=== Dataset entries ===
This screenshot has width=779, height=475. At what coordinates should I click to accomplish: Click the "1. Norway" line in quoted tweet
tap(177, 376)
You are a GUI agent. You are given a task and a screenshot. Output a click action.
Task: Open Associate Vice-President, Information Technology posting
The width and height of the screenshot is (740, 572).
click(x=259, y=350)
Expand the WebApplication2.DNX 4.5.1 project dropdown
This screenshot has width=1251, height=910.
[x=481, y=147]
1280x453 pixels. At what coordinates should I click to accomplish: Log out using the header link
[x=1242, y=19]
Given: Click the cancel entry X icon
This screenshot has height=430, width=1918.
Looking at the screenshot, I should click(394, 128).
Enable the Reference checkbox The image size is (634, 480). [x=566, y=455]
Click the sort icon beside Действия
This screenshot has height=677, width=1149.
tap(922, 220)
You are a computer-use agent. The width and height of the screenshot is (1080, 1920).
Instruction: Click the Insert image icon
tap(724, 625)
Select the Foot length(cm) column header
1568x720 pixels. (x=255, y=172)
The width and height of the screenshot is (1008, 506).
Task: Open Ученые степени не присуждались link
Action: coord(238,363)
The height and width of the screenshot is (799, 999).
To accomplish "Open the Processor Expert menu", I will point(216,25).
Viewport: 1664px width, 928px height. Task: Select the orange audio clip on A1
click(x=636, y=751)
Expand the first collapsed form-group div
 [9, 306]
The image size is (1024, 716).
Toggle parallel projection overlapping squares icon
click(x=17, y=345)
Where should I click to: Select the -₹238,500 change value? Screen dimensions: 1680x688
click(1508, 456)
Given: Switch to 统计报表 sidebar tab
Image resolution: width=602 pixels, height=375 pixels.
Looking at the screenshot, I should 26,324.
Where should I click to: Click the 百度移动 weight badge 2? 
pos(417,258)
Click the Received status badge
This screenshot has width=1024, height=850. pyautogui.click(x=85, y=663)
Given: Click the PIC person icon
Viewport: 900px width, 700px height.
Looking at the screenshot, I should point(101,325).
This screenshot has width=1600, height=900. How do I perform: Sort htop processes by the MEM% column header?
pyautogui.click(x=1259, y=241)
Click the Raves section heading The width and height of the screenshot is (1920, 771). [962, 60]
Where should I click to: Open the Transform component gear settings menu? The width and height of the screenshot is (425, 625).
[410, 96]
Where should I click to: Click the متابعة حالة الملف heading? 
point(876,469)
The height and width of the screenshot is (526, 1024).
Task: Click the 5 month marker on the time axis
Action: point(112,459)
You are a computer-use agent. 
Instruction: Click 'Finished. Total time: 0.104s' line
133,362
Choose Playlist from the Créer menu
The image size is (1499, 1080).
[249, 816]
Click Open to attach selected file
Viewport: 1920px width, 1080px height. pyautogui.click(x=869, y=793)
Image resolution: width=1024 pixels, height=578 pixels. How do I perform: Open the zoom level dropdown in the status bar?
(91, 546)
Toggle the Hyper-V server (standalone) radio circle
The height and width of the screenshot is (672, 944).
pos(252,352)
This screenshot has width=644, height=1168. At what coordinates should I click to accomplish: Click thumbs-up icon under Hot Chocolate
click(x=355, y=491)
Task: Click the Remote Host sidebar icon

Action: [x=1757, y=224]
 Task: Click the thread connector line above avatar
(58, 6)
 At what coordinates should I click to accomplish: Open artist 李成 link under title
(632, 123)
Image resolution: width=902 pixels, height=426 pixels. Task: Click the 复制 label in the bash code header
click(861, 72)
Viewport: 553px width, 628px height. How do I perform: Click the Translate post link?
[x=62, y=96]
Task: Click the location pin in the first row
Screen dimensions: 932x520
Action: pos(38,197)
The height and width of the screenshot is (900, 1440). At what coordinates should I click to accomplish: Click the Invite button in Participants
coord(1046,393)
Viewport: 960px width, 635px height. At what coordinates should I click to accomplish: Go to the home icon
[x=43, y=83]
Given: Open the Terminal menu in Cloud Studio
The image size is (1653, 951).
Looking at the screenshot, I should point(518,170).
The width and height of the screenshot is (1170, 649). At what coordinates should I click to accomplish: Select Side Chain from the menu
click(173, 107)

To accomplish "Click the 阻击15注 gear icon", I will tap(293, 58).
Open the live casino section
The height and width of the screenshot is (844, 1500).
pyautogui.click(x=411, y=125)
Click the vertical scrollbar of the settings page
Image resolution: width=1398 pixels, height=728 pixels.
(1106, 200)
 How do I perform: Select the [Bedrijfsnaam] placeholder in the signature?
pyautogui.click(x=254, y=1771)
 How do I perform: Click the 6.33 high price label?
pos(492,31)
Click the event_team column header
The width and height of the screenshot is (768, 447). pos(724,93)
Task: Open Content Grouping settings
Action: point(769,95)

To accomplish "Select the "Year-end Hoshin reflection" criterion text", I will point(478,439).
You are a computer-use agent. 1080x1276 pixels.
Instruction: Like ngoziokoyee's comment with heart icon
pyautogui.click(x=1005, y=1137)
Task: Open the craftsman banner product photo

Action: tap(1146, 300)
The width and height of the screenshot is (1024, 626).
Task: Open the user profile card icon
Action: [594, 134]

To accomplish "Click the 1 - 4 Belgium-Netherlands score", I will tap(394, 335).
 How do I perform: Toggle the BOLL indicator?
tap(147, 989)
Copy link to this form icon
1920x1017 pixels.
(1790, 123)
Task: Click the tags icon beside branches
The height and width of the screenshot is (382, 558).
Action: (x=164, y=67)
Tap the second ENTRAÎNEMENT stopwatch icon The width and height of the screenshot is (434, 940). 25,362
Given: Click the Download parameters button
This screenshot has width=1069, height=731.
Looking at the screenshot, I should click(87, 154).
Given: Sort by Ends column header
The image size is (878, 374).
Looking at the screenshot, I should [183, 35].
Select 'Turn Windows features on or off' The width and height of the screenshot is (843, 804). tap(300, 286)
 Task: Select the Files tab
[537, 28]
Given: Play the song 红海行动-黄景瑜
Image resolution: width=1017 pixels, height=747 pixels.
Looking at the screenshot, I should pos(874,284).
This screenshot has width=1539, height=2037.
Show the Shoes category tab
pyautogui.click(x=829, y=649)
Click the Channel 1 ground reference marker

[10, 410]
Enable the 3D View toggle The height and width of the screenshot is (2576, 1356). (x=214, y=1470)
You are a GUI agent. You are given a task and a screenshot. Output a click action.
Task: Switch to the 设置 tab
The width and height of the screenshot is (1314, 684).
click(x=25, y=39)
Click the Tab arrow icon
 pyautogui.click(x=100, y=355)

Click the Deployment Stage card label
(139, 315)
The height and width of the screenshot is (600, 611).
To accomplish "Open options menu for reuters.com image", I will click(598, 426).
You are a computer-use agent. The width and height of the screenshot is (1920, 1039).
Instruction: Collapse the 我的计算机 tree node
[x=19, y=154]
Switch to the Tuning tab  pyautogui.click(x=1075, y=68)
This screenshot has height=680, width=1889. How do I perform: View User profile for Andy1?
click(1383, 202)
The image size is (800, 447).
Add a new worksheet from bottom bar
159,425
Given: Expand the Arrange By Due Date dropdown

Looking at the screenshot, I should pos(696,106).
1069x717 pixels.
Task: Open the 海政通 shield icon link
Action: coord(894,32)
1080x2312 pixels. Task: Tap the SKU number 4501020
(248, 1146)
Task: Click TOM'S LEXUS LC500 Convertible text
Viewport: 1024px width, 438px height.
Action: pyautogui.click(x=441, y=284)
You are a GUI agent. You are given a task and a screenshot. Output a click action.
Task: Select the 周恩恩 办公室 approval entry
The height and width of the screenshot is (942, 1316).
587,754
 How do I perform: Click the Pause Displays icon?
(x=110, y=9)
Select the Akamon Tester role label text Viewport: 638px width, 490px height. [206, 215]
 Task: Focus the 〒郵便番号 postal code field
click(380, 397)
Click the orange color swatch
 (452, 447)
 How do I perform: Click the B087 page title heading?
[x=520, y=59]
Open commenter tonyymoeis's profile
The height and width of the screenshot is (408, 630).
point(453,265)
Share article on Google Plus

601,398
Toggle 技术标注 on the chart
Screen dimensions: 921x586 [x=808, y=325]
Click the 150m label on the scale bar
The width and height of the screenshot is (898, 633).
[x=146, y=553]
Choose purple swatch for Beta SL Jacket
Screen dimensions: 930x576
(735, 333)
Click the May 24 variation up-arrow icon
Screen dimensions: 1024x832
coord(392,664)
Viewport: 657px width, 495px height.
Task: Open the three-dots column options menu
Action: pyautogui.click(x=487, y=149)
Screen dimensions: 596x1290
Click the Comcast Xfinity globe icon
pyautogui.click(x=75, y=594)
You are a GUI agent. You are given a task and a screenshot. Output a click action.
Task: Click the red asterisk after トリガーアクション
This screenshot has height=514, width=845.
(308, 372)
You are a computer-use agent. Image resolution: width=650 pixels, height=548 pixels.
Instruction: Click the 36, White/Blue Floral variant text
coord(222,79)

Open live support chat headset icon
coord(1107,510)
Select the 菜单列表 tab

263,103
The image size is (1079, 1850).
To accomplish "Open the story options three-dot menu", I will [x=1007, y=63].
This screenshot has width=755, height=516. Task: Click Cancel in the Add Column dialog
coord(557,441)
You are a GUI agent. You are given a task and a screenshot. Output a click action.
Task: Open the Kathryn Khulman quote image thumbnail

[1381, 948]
===
- [What the exercise asks]: The last part of the records is the answer, beginning at the line that holds "This screenshot has height=514, width=845." and including the final line, repeated exactly.

- [Response]:
This screenshot has height=514, width=845.
(308, 372)
You are a computer-use agent. Image resolution: width=650 pixels, height=548 pixels.
Instruction: Click the 36, White/Blue Floral variant text
coord(222,79)

Open live support chat headset icon
coord(1107,510)
Select the 菜单列表 tab

263,103
The image size is (1079, 1850).
To accomplish "Open the story options three-dot menu", I will [x=1007, y=63].
This screenshot has width=755, height=516. Task: Click Cancel in the Add Column dialog
coord(557,441)
You are a GUI agent. You are given a task and a screenshot. Output a click action.
Task: Open the Kathryn Khulman quote image thumbnail

[1381, 948]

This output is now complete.